**Exercise brief**
Count the lines in the entries below that contain the string "width", treating uppercase and lowercase as different. Give only the number.

**Dataset records**
_ _ _ _

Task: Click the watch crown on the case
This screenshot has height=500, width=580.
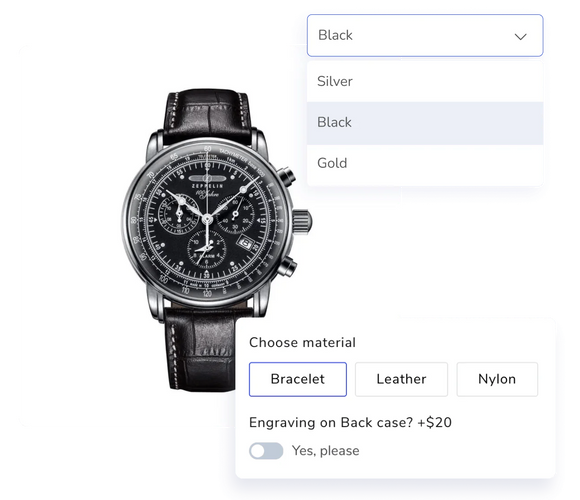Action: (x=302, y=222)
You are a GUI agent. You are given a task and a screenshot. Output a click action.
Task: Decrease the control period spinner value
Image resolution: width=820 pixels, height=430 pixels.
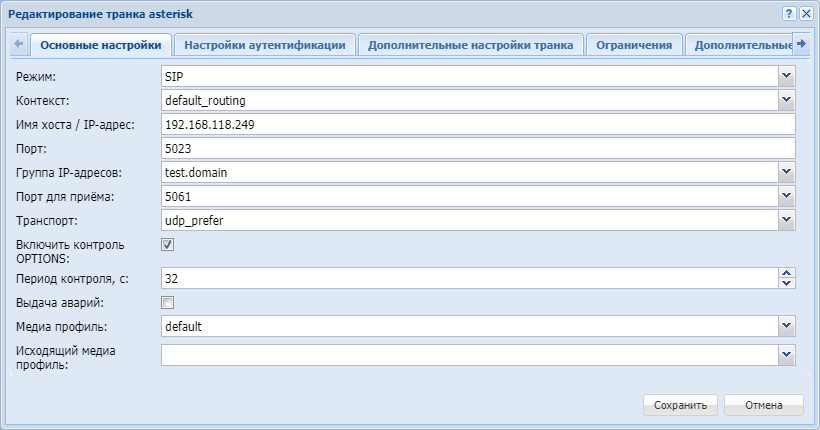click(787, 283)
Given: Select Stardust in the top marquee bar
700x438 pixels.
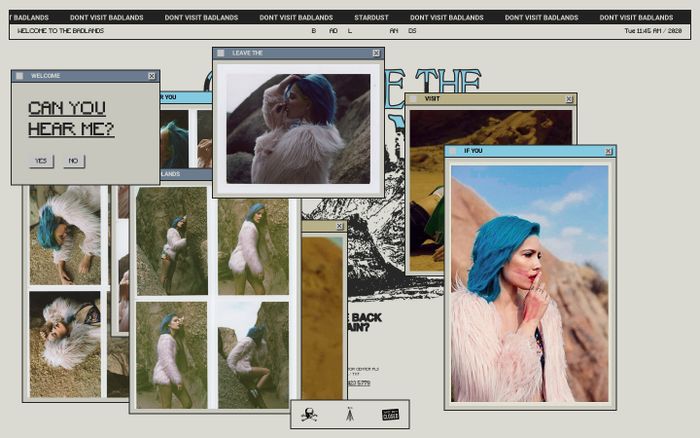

_ _ _ _

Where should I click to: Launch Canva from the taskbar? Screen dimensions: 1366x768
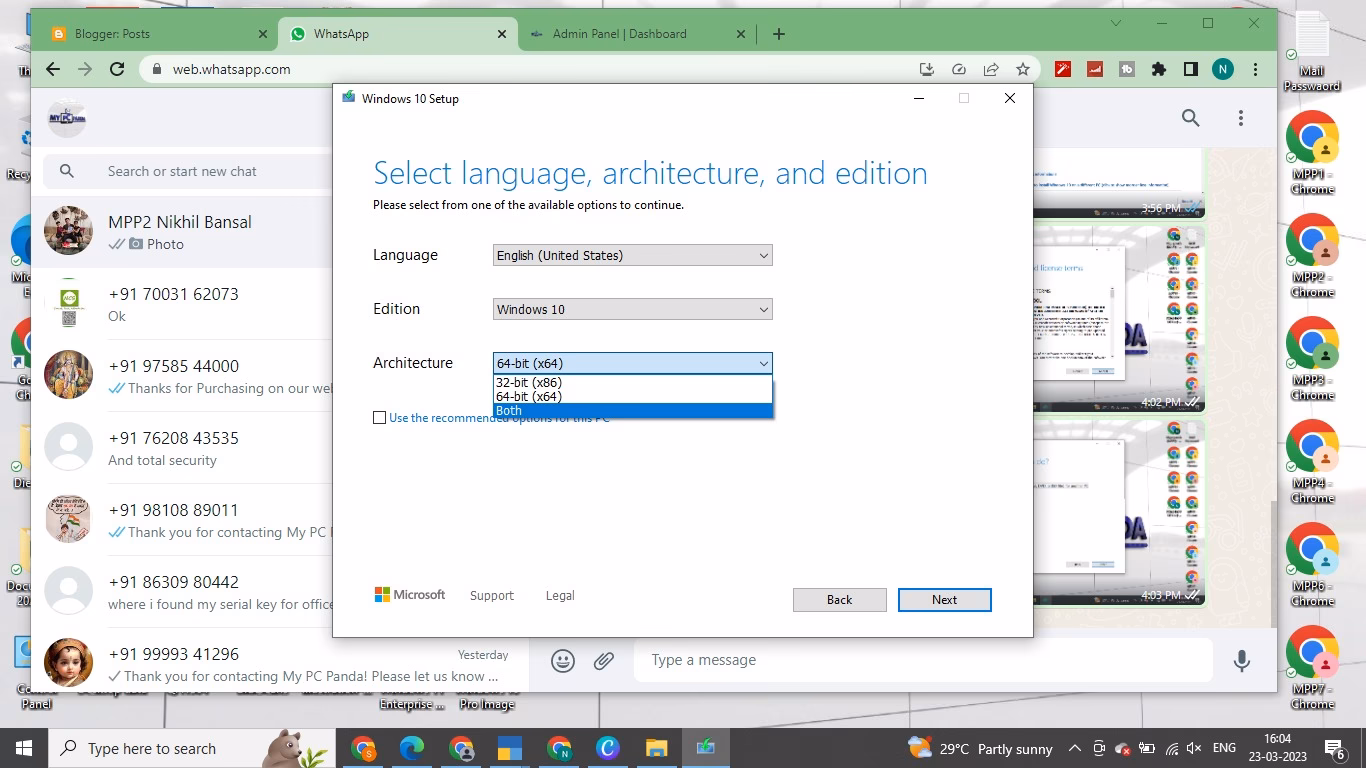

_ _ _ _

**Solution to this problem**
2